Laporan tersebut telah resmi dibuat di Polresta Samarinda pada Senin siang, 8 Desember 2025, dengan didampingi Koordinator Pengacara, Jufri Musa.
Skema Bunga Mencekik 40% per Minggu
Menurut keterangan Jufri Musa, kasus ini bermula dari transaksi pinjaman modal yang disebut sebagai “investasi usaha” oleh terlapor. Pelapor dijanjikan keuntungan 40% dalam waktu hanya tujuh hari.
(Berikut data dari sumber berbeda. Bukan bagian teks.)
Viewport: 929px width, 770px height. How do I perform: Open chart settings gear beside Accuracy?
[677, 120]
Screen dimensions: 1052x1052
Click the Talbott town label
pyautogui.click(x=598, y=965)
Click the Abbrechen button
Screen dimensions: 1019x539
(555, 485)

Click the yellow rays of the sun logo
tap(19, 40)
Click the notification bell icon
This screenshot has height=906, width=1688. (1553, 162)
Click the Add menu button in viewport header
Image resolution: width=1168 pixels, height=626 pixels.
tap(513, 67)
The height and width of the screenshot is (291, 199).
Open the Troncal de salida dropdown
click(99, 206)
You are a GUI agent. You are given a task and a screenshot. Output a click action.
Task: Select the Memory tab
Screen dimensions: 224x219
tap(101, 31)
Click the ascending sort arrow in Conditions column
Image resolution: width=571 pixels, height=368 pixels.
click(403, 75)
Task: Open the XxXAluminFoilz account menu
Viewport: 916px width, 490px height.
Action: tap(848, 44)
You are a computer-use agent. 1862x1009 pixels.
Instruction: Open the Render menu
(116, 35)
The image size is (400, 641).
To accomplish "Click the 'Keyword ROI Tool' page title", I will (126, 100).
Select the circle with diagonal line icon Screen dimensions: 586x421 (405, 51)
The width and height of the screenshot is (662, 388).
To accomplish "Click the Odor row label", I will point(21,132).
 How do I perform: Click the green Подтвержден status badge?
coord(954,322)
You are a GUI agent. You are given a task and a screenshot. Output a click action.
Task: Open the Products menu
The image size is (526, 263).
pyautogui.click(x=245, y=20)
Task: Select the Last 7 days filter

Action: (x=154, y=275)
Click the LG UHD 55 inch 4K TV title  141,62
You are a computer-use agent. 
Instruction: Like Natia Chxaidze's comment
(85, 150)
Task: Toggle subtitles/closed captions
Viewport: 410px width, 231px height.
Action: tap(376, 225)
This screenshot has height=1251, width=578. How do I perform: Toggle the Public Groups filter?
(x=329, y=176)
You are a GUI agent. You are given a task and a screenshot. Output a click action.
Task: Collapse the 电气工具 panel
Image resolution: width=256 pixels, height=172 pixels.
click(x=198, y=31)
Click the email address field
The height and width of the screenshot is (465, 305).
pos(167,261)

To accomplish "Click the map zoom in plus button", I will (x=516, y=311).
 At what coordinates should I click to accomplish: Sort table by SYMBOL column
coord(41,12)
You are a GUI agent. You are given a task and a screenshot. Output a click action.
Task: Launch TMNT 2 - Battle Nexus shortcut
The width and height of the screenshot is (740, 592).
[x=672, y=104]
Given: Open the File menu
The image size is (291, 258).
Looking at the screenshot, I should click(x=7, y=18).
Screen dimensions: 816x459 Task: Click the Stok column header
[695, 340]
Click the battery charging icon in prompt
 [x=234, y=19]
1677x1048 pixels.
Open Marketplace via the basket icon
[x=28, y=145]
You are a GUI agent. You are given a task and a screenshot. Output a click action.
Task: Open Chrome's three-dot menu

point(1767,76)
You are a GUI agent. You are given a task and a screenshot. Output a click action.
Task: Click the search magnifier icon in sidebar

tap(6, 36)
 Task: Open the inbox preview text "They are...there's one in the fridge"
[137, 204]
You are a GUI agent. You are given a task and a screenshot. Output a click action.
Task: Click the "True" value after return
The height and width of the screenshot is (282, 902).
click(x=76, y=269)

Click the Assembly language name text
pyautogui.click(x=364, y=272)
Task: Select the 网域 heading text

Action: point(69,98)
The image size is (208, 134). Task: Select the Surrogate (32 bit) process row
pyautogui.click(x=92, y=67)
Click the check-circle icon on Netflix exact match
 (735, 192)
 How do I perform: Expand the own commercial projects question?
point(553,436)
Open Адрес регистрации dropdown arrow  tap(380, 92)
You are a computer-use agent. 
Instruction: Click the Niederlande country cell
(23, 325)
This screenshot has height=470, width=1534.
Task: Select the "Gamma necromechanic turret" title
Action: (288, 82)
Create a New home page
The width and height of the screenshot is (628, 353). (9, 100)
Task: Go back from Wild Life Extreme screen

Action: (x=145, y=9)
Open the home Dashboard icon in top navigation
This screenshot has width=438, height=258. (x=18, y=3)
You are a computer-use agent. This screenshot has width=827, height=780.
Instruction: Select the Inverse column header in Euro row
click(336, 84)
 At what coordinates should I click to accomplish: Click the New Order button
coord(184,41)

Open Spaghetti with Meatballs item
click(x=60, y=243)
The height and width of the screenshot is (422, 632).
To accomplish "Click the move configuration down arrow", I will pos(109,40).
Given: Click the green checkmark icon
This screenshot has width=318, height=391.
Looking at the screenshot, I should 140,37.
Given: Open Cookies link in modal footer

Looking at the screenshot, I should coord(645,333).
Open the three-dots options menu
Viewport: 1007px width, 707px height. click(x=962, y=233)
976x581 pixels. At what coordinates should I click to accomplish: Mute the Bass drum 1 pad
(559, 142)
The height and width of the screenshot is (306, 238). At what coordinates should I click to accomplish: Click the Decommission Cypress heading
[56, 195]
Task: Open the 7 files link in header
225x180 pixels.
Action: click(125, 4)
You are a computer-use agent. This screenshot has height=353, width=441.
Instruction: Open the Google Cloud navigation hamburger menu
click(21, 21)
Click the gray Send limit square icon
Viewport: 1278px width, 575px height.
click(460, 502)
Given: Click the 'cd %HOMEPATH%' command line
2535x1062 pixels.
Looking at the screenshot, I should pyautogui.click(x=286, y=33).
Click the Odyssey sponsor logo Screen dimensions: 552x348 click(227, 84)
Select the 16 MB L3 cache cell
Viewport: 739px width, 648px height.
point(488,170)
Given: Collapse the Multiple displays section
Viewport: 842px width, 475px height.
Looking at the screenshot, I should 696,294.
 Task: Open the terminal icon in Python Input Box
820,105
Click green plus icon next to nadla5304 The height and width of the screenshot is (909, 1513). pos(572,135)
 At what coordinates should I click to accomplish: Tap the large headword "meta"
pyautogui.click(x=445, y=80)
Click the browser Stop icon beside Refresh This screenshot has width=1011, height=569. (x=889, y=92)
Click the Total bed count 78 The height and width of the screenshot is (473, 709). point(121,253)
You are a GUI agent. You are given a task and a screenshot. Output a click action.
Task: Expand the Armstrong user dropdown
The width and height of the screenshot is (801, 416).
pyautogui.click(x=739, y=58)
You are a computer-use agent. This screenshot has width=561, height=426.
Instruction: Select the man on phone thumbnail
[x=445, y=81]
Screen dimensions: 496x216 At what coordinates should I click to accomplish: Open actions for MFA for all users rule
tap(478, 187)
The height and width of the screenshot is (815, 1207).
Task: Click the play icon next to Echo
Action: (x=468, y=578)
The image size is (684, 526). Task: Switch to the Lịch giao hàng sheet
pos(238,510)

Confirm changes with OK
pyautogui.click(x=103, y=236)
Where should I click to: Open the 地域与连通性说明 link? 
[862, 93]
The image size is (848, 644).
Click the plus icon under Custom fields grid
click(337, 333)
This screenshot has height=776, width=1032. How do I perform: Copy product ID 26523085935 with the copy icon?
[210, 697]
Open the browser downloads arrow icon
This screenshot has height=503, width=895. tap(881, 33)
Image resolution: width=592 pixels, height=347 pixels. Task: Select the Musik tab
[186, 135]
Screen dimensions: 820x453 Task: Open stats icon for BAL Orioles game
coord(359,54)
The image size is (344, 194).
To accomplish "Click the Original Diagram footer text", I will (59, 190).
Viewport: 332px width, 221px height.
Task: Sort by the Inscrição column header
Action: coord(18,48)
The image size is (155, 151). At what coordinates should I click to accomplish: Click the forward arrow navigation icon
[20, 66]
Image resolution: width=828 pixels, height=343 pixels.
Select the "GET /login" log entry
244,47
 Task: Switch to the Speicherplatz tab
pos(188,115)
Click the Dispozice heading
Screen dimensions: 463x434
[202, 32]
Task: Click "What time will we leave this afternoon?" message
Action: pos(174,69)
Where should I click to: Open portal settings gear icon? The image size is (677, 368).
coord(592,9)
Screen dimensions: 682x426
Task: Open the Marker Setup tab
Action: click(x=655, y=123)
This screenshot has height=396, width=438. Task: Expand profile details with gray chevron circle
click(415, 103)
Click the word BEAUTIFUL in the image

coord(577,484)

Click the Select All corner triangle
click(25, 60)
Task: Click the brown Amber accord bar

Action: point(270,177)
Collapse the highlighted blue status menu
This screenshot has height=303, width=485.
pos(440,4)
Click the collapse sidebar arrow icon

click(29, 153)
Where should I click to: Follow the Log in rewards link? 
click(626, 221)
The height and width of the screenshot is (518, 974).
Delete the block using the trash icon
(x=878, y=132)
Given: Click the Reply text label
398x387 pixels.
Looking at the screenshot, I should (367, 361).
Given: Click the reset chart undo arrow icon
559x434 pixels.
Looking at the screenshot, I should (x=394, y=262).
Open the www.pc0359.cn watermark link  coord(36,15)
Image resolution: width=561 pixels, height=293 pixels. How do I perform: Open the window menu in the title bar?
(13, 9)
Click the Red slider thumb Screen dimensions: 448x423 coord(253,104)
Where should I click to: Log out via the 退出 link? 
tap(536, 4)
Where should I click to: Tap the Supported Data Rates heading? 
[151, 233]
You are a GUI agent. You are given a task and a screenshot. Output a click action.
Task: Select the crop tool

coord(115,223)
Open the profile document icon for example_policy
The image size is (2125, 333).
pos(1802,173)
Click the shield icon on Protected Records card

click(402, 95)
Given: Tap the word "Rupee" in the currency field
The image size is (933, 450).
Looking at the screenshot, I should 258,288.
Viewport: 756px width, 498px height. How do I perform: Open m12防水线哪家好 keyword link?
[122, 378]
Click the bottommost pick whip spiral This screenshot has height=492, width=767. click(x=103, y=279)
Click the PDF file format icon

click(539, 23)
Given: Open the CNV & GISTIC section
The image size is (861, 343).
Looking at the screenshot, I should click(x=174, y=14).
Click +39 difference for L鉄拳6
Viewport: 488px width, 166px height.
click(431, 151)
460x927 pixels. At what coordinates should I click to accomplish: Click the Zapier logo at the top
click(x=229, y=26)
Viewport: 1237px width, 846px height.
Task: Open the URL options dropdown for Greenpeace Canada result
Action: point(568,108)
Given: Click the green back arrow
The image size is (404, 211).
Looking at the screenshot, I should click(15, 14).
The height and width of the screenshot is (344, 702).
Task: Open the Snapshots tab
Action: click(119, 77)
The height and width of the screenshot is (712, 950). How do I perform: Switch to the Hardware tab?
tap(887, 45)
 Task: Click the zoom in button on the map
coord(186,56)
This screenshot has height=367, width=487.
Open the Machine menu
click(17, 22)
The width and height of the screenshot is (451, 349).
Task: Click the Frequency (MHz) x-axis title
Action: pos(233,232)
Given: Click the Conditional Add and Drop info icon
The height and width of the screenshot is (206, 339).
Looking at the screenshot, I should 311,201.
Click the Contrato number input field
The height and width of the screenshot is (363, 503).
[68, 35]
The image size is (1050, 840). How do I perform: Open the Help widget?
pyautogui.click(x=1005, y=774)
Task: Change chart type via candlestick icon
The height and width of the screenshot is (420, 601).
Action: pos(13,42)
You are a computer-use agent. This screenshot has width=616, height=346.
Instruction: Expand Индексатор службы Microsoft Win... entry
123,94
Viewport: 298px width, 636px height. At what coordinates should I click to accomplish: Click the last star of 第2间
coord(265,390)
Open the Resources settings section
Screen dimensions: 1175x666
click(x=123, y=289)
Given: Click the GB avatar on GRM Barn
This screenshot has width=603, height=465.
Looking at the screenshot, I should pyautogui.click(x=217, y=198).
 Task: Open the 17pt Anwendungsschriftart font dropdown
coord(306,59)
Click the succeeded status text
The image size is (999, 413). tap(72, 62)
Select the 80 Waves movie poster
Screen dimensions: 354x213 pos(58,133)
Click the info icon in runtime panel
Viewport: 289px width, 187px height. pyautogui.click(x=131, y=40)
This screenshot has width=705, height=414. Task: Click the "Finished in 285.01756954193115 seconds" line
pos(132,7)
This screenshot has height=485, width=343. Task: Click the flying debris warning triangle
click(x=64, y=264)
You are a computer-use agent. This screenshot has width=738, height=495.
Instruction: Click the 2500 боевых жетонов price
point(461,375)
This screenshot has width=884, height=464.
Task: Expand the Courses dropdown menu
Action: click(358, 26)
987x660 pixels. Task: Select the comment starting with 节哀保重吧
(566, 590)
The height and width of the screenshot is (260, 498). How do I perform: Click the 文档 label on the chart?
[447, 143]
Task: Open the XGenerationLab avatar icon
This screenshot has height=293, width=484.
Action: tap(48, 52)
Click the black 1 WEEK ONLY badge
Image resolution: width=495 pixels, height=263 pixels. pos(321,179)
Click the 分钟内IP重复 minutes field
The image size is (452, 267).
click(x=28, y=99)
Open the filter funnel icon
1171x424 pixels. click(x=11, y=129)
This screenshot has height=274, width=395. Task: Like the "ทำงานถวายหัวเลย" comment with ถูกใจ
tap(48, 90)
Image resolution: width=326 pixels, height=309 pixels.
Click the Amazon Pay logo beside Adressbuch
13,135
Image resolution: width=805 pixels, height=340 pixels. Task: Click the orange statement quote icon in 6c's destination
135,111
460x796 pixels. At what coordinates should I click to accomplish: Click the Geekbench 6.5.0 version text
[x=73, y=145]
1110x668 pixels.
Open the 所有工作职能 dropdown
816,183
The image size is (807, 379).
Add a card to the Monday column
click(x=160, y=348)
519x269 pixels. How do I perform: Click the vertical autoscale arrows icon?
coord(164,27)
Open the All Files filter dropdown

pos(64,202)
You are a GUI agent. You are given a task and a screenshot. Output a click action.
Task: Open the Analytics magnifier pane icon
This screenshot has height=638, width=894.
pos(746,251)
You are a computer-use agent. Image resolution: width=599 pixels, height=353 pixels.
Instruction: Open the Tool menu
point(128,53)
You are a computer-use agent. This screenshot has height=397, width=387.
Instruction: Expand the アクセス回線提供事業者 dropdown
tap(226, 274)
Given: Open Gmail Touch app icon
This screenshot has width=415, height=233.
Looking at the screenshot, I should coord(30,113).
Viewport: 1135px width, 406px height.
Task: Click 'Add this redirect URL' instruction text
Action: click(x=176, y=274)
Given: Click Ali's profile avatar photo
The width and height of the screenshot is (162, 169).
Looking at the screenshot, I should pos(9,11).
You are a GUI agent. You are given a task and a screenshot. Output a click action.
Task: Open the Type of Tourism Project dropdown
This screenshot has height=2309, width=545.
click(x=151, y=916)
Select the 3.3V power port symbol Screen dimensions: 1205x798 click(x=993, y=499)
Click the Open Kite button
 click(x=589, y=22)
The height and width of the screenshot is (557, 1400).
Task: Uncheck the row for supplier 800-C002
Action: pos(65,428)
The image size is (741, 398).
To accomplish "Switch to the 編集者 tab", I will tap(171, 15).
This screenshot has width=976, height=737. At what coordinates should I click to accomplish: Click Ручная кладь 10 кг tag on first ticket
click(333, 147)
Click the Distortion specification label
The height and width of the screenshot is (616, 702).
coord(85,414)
“Klien kami awalnya percaya karena iming-iming pengembalian cepat. Namun, ternyata skema yang berjalan sama sekali tidak sehat. Ini praktik rentenir terselubung,” ungkap Jufri Musa.
Berdasarkan kronologi, transaksi berlangsung intens sejak 3 hingga 18 November 2025. Terlapor kerap menambah pinjaman dan membebankan bunga serta potongan administrasi di setiap transaksi.
Beberapa poin kronologi yang diungkap pengacara:
3 November 2025: Pinjaman pertama Rp5 juta, namun Pelapor hanya menerima Rp4.750.000 setelah potongan admin dan bunga. Pengembalian yang dijanjikan mencapai Rp7 juta.
4–7 November: Terlapor kembali menerima tambahan modal Rp500 ribu, Rp10 juta, hingga Rp2 juta, semuanya masuk dalam skema bunga 40%.
12–16 November: Penambahan pinjaman lanjutan Rp500 ribu dan Rp3 juta.
18 November: Pinjaman Rp2 juta yang disebut untuk menutup tunggakan bunga, namun dana riil yang diterima Pelapor hanya Rp1,1 juta.
Dari rangkaian transaksi tersebut, total dana riil yang diterima Pelapor sebesar Rp21.040.000, sementara Pelapor telah mengembalikan dana pokok Rp15.850.000 kepada terlapor.
Masalah semakin pelik ketika Pelapor tidak mampu lagi membayar tuntutan bunga yang terus membengkak dan berujung pada Perampasan motor kredit
Menurut Jufri Musa pengacara terlapor kemudian mengambil jalan melawan hukum.
“Terlapor diduga melakukan perampasan terhadap satu unit sepeda motor Vario 160 bernopol KT 4879 BW atas nama Muhammad Lutfie, yang bahkan statusnya masih kredit,” tegas Jufri Musa.
Selain itu, Pelapor juga mengalami pencemaran nama baik berupa unggahan di media sosial yang diduga dilakukan oleh terlapor untuk menekan korban.
Tim kuasa hukum mengklaim telah mengantongi seluruh bukti mulai dari transfer bank, percakapan, hingga bukti fisik perampasan kendaraan.
“Kami meminta kepolisian menindak tegas dugaan praktik rentenir ilegal, pemerasan, pencemaran nama baik, dan perampasan aset yang dilakukan terlapor. Kami akan mengawal kasus ini sampai tuntas,” ujar Jufri Musa.
Kasus ini kini tengah menunggu proses penyelidikan lebih lanjut oleh Polresta Samarinda.